Morfit: Granted the economy is terrible, but as a pro sports league, the LPGA strikes me as the opposite of Jim Furyk in that they do a little with a lot. Harrington (and to a lesser extent Vijay Singh and Villegas) took advantage while Tiger was gone last year, but it didn’t seem like the LPGA really capitalized. Is it just me or should they be generating more buzz considering the talent? And feel free to interpret talent however you want.

Garrity: The LPGA might have exploited the absence of Tiger, but both Annika Sorenstam and Lorena Ochoa, their two superstars, slumped after great starts. Then Asians won the remaining majors, leading to commissoner Carolyn Bivens’s ill-considered move to make English mandatory. The LPGA has a knack for shooting itself in the glass slipper.

Herre: A Wie win would do wonders for the LPGA. I know we would treat it as big news.

Friedman: Wie’s the one who moves the needle for the general viewer. As accomplished and respected as she is, Ochoa doesn’t.

Morfit: I agree that a Wie win would be just what the LPGA and golf in general needs right about now. The big stars that every sport needs are just not taking up the slack on the PGA Tour right now. Geoff Ogilvy won the Mercedes and Zach Johnson won the Sony, which was nice since they’re both major winners, but Watney is not going to move the needle.

Hack: One win by Wie would make more waves than 20 wins by Ochoa.

Dusek: As someone who used to cover tennis, I can tell you that the women’s game was as great to follow as the men’s because you knew the stars would always play well on the biggest stages. Steffi Graf, Chris Evert, Martina Navratilova, and later, the Williams sisters, Martina Hingis and Maria Sharapova always played to packed houses at Wimbledon and the U.S. Open. The LPGA’s stars aren’t that dependable, partially because the talent pool is so deep, but if stars like Ochoa, Wie, Paula Creamer, Natalie Gulbis and Morgan Pressel win multiple majors, the LPGA will gain followers.

Shipnuck: I, for one, am jazzed about the LPGA season-opener this week in Hawaii. Love her or hate her, Wie is impossible to ignore, and I expect her to have a big year now that she’s committed to playing a full schedule against suitable competition. She will bring a huge jolt to a tour that has plenty going for it already. What I really like about the LPGA is that the stars factor at nearly every event. On the PGA Tour, how often do you get the really big names jousting on a Sunday? Not nearly enough, if they even bother to show up on a given week. With fewer tournaments, the LPGA has a more concentrated product, and I think the golf is often more exciting, in part because the course setups are less penal, leading to fewer Sunday slogs like at Torrey Pines. Throw in the undeniable babe factor and probably seven weeks out of ten I’d watch the LPGA over the PGA Tour.

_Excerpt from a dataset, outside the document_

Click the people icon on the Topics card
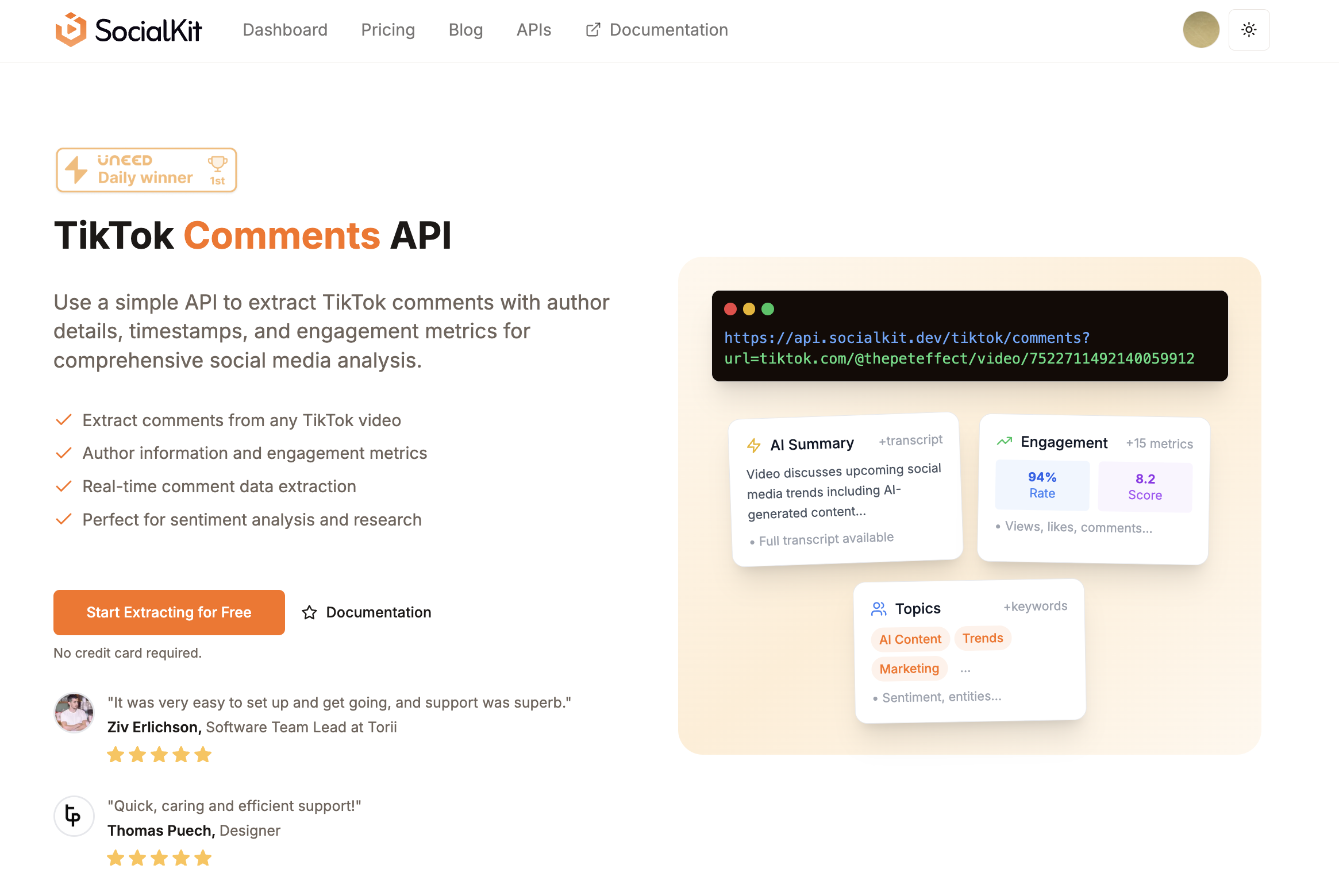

Hack: A Wie victory would be a mini-boost, but still a boost. When Michelle Wie wins her first tour event, that will be big news in the sport and beyond. Whether it is deserved or not, it’ll make headlines, including at our place. Throw in CNN, SportsCenter, the newspapers, and the machine that built her up in the first place will be humming again.

Evans: You guys are really all very naive to think that Michelle Wie can give the LPGA a boost.

Herre: How so?

Evans: Well, we had Annika and her 59 and Colonial exhibition and all her major titles and she still couldn’t lift the LPGA out the doldrums. Wie is a great story but I just think it is awfully dangerous to trust a teenager with the keys to the store.

Dusek: I really disagree. Michelle Wie has the potential to be enormous. Huge!

Evans: Huge like disco.

Friedman: Wie is the only one who would be a rock star.

Hack: There is only one golfer on the planet who has a bigger
Q rating than Michelle Wie, and he’s on the disabled list. For all of Camilo’s tight clothes and Anthony Kim’s belt buckles, they can’t touch Wie when it comes to transcending the sport. I’m not saying it’s right, but I’m saying it’s true.

Morfit: Unless anyone has anything else to add, I move to adjourn until next week, when we’ll all be atwitter over those wacky celebs at the Crosby.

Dusek: Before we go … does anyone in the office have an advance copy of the SI Swimsuit issue? It hits the stands this week. I’m sure Camilo and the rest of the PGA Tour guys are fans of that. To heck with Shakira!